• **Exercise description**: In the entries below, find the lines with the word "Task" and copy them.
Top of Material provided
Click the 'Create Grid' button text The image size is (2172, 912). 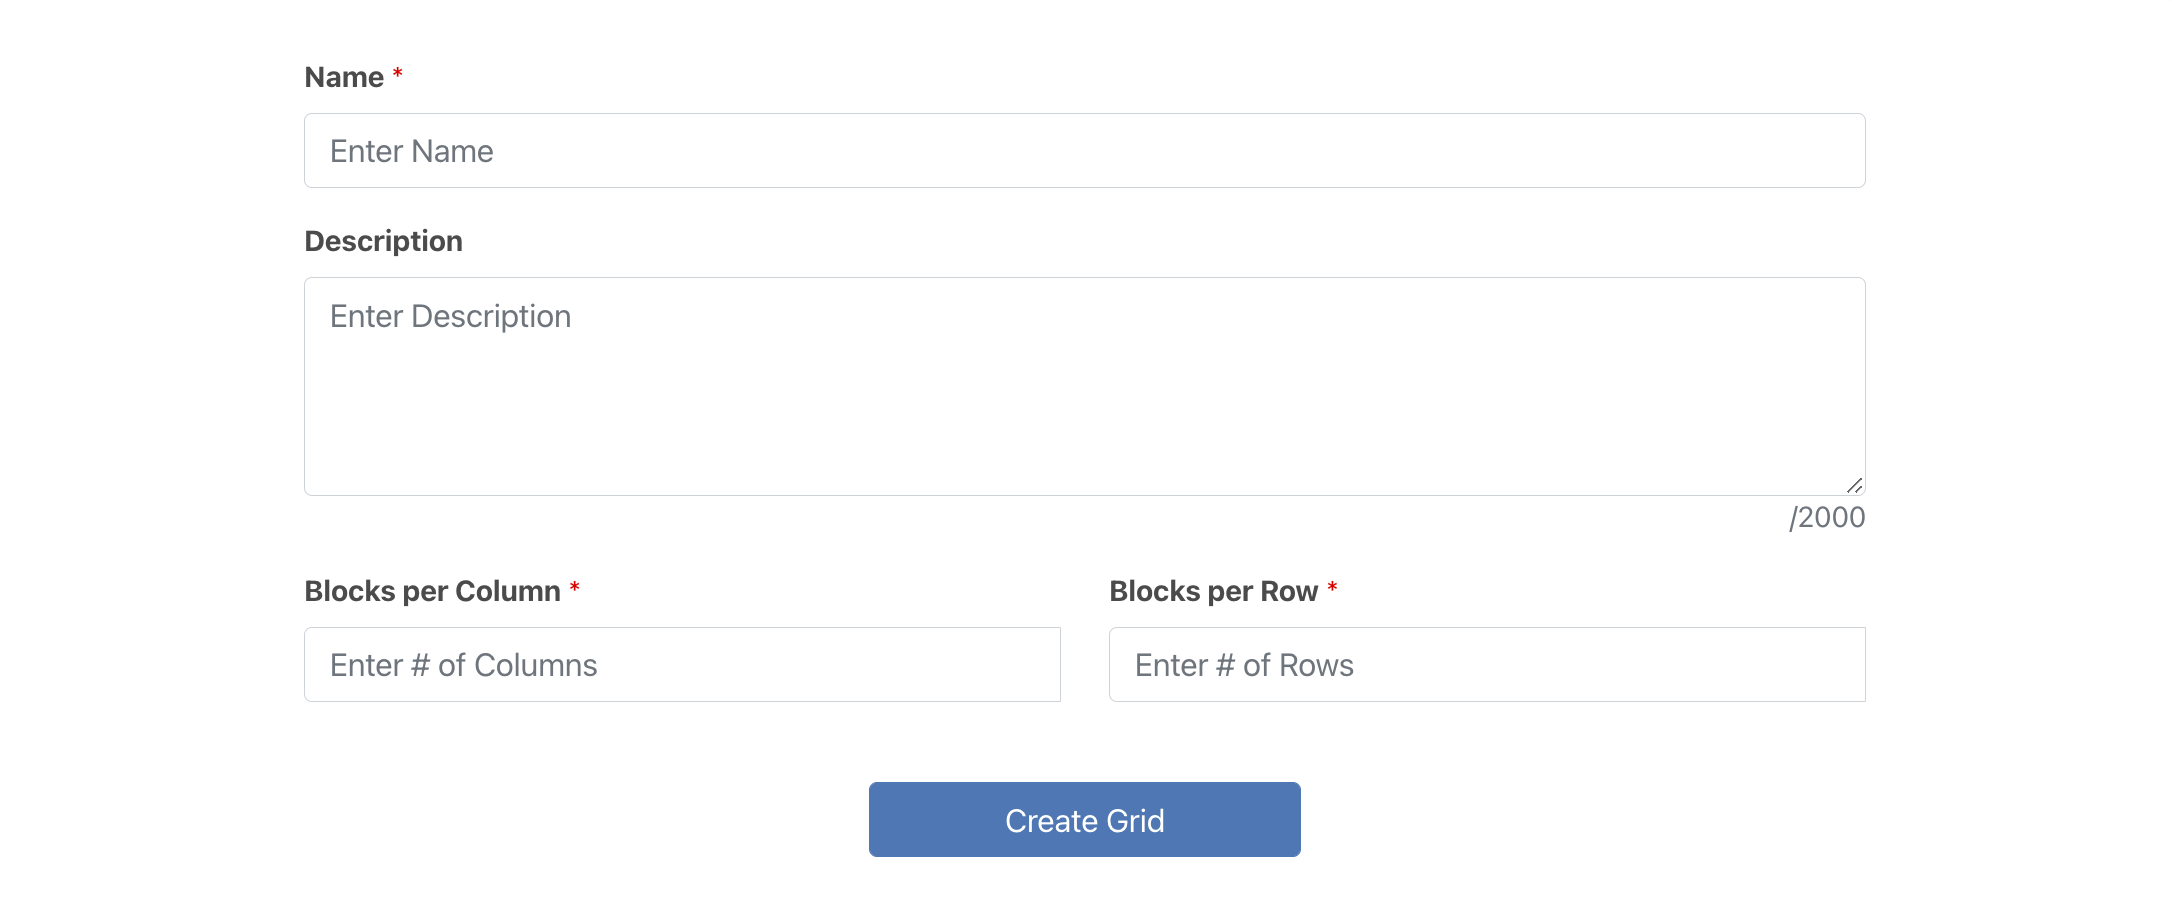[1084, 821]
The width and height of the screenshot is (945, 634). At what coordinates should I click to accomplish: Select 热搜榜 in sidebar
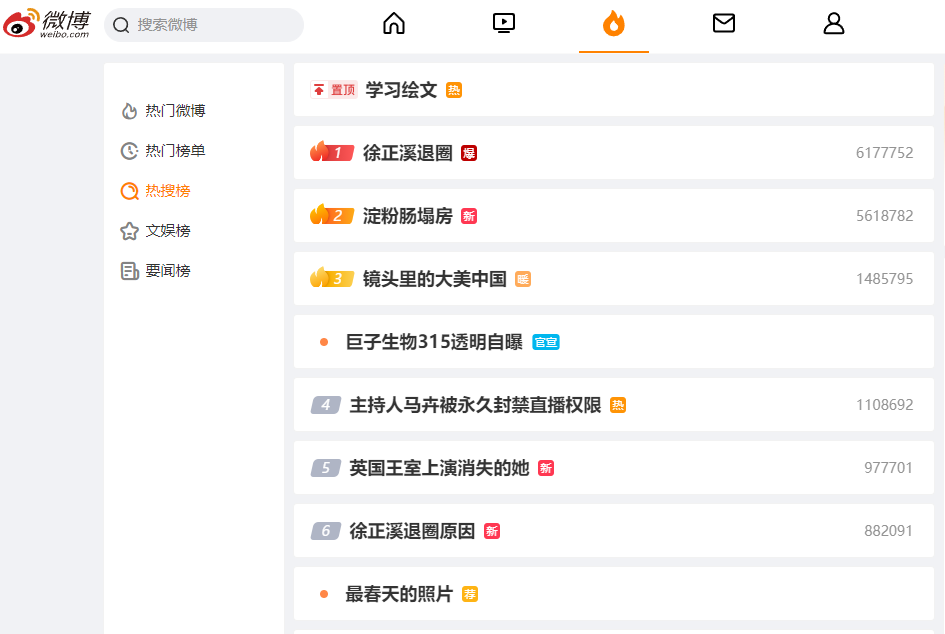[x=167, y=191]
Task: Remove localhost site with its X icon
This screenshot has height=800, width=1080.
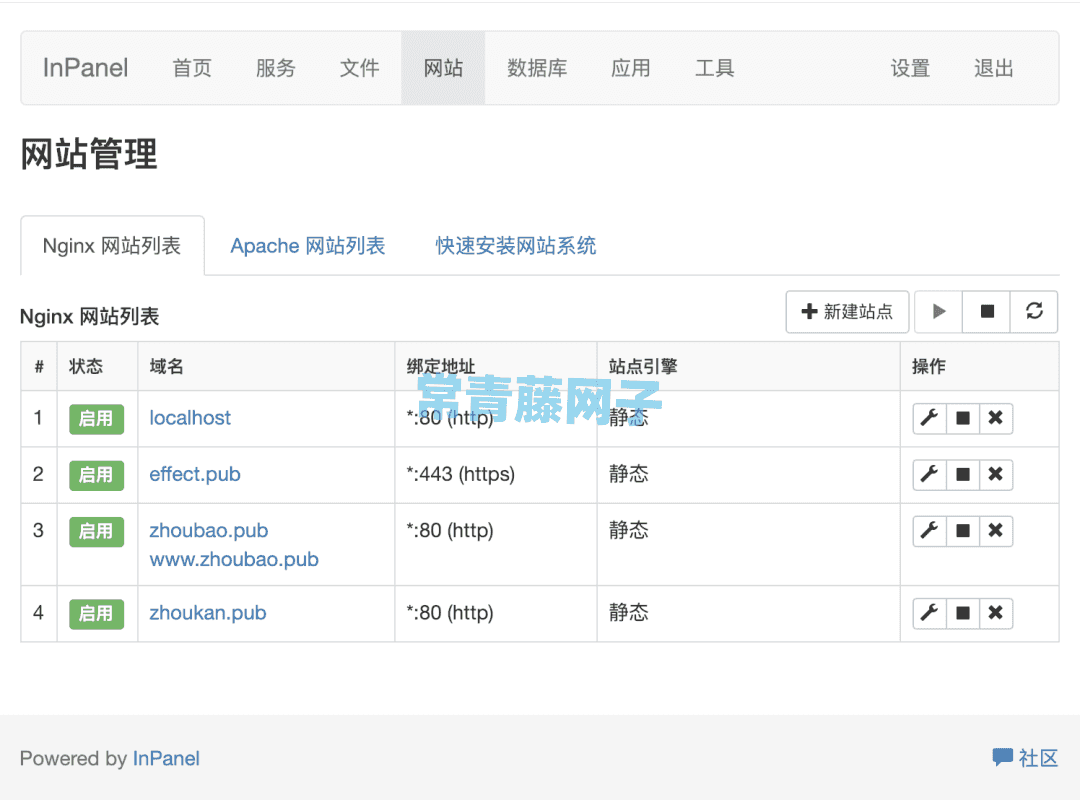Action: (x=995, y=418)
Bottom of Material provided
Top of Material provided
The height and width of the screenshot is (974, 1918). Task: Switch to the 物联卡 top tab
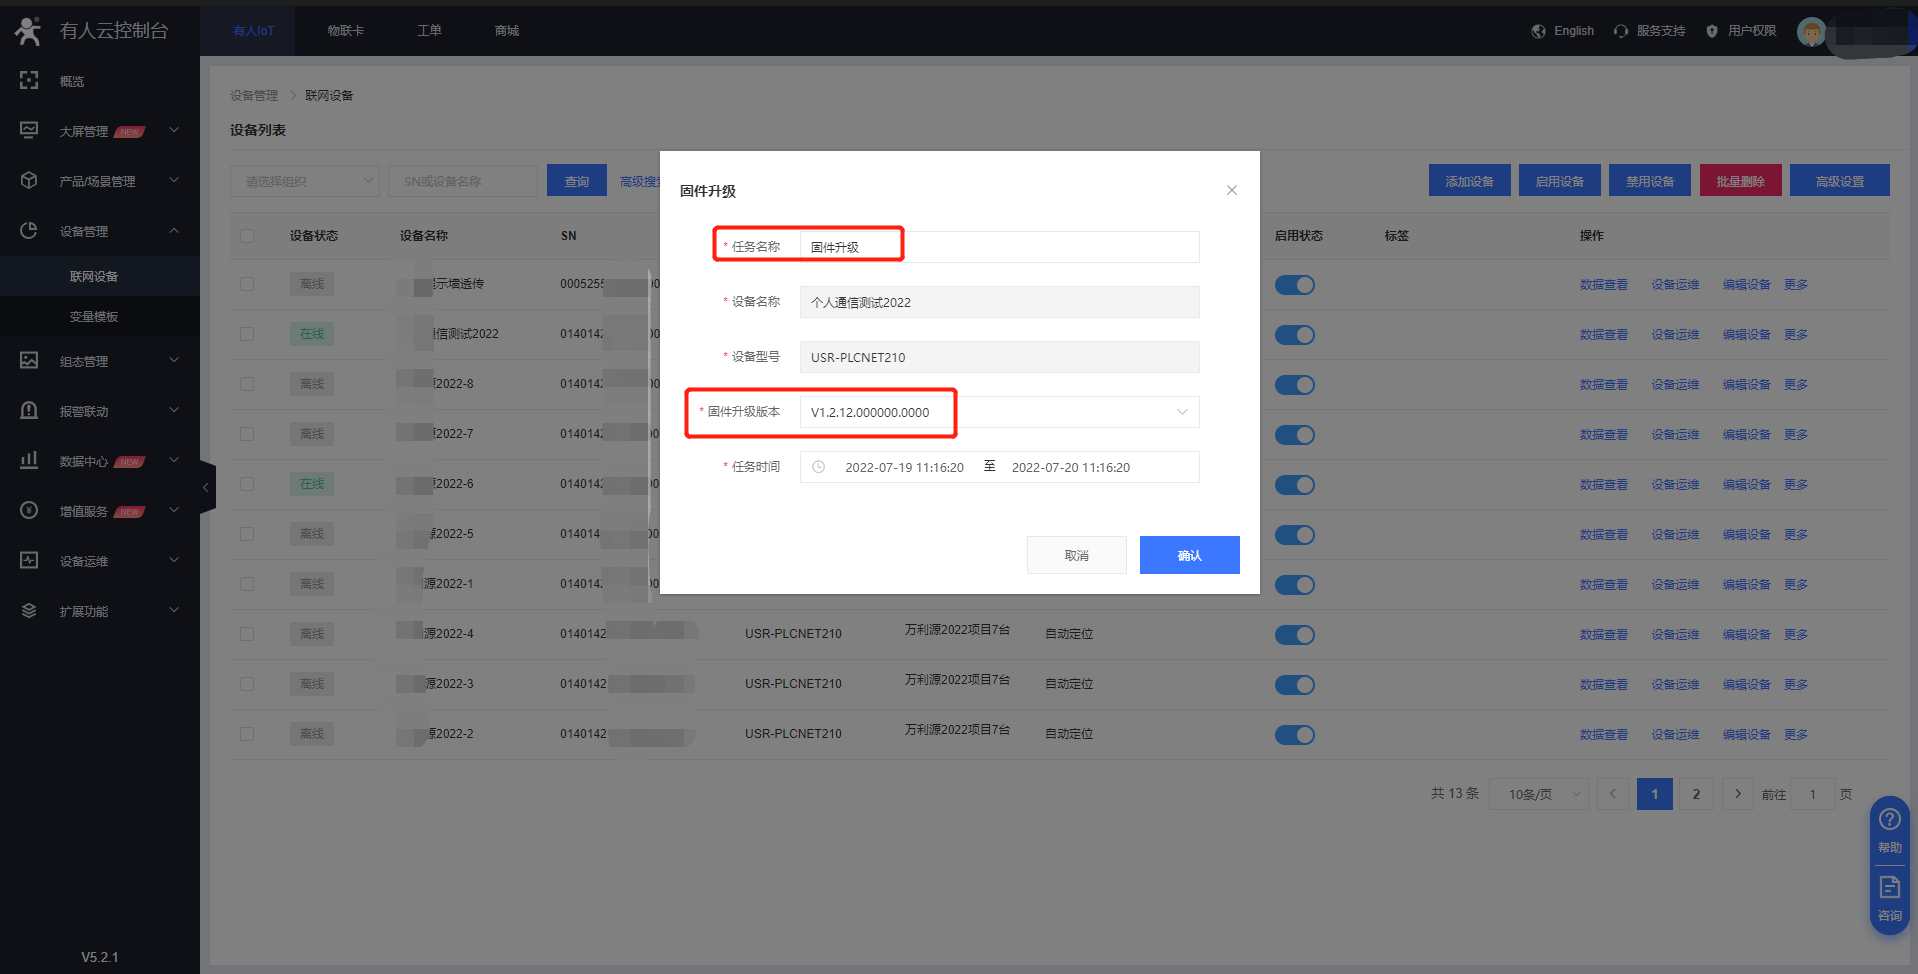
Bottom of Material provided
• **Exercise output**:
Task: Remove localhost site with its X icon
The height and width of the screenshot is (974, 1918). Task: Switch to the 物联卡 top tab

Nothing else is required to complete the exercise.